Sobre el brazo de Amedeo se posa la mano de Cristiano, el último huésped de Santa Maria del Soccorso.
—Basta, Amede’. Lo vas a matar. ¿No ves que no respira? Para de una vez.
—¿Ah, sí? Y quién me lo ordena, ¿tú? ¿Quieres tu ración? ¿Una buena patada en los huevos como al imbécil ese o es que tengo que reventarte a ti también?
Cristiano se mantiene a distancia, pero sabe cómo manejar a Amedeo.
—Piénsalo. Si lo matas, perdemos un montón de cosas, ya lo sabes. Además, ya tiene el miedo en el cuerpo, verás que no vuelve a equivocarse.
Amedeo observa a Tetté con asco; le suelta el cuello y con un gesto veloz le arranca el cucurucho de la mano. El mellizo que sigue de pie da un paso al frente, cauto, para ver de qué se trata, pero Amedeo lo aleja de un empujón. Huele el contenido y picotea un trocito.

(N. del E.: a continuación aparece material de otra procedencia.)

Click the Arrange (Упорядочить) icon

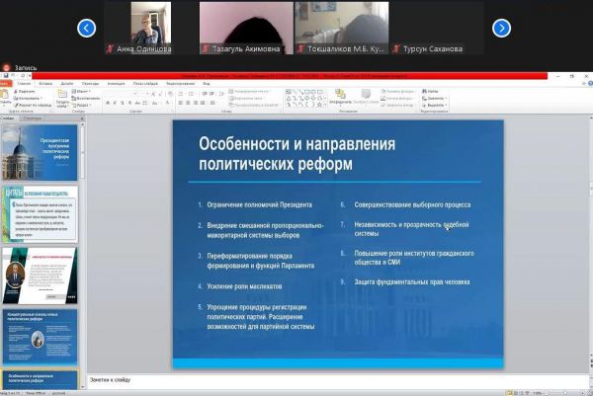339,97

—¡Puaj, qué asco! Está mohoso y comido por las cucarachas. Las cucarachas son como tú, tartaja de mierda, se esconden en la oscuridad, salen corriendo arrimadas a la pared. Y si las veo, las aplasto. No se te olvide, tartaja: te aplasto.

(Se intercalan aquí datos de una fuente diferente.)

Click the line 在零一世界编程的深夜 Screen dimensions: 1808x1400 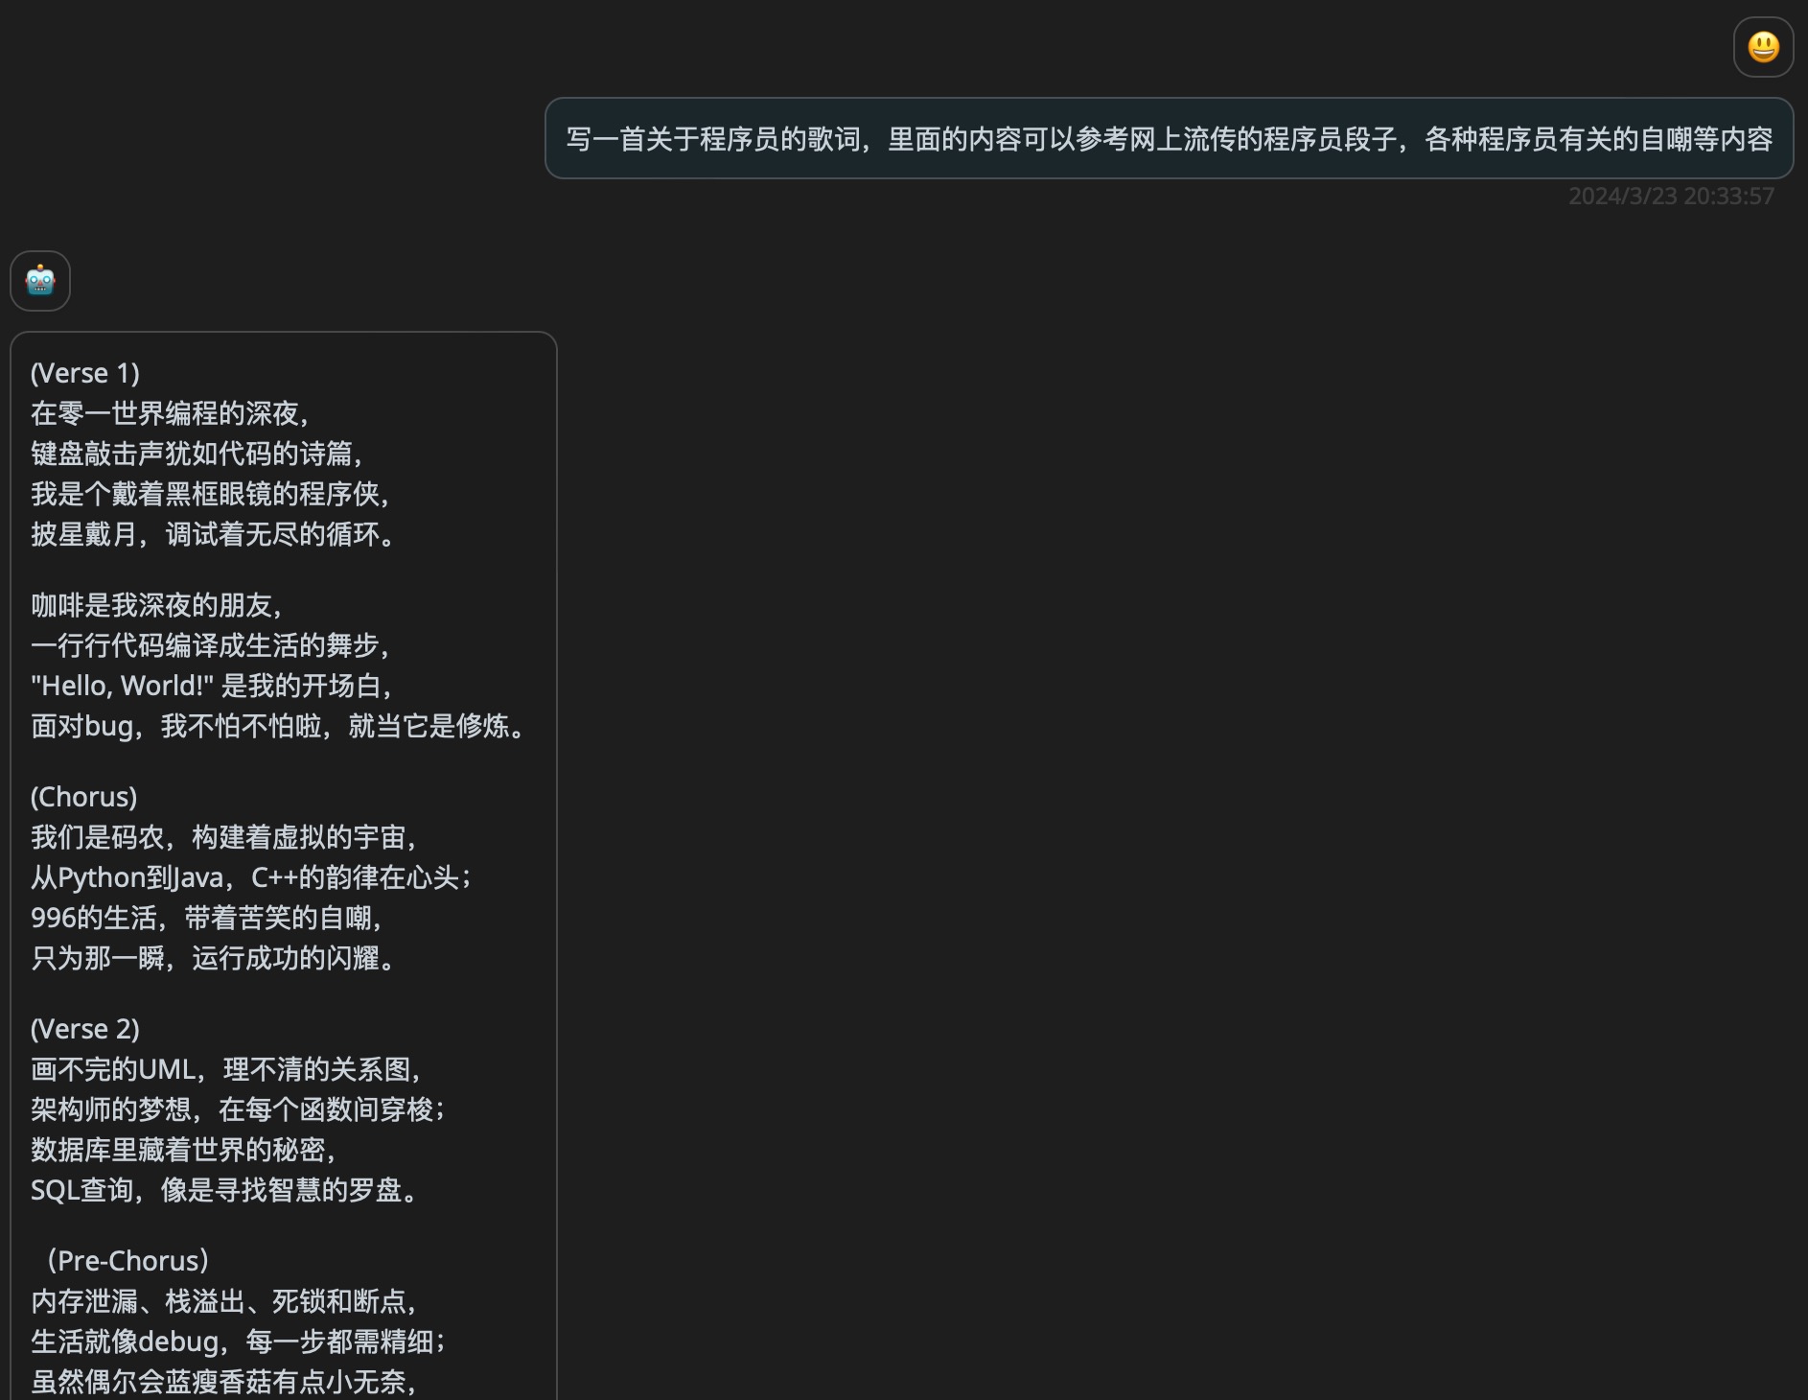click(172, 413)
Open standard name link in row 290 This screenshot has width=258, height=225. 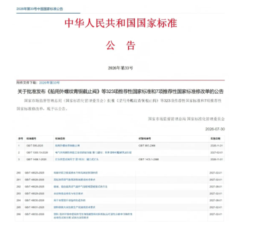click(76, 173)
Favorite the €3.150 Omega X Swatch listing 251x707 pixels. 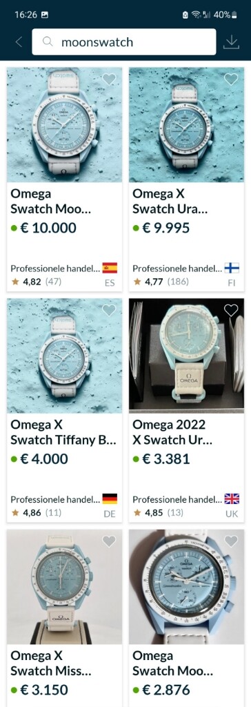click(x=109, y=541)
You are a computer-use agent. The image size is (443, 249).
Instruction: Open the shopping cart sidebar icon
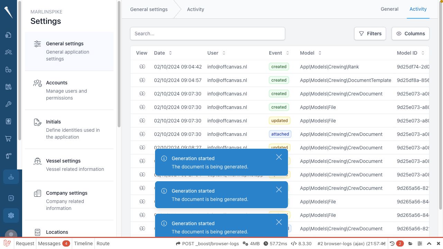[8, 139]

Escupe el trozo de pastel que tenía en la boca, echa encima el resto y lo aplasta, después se da media vuelta y se marcha. El mellizo se abalanza sobre los restos, los recoge con los dedos y se pone a comer mirando a Tetté con gesto burlón.
A Tetté se le llenan los ojos de lágrimas, aunque no llora. Se levanta, se pasa la mano por el cuello. Le gustaría decir algo, pero sabe que no le saldrían las palabras. Desde lejos, Cristiano lo mira inexpresivo. Tetté le sonríe, pero el otro se da media vuelta y se aleja.
A través de los postigos empieza a filtrarse un rayo de luz grisácea.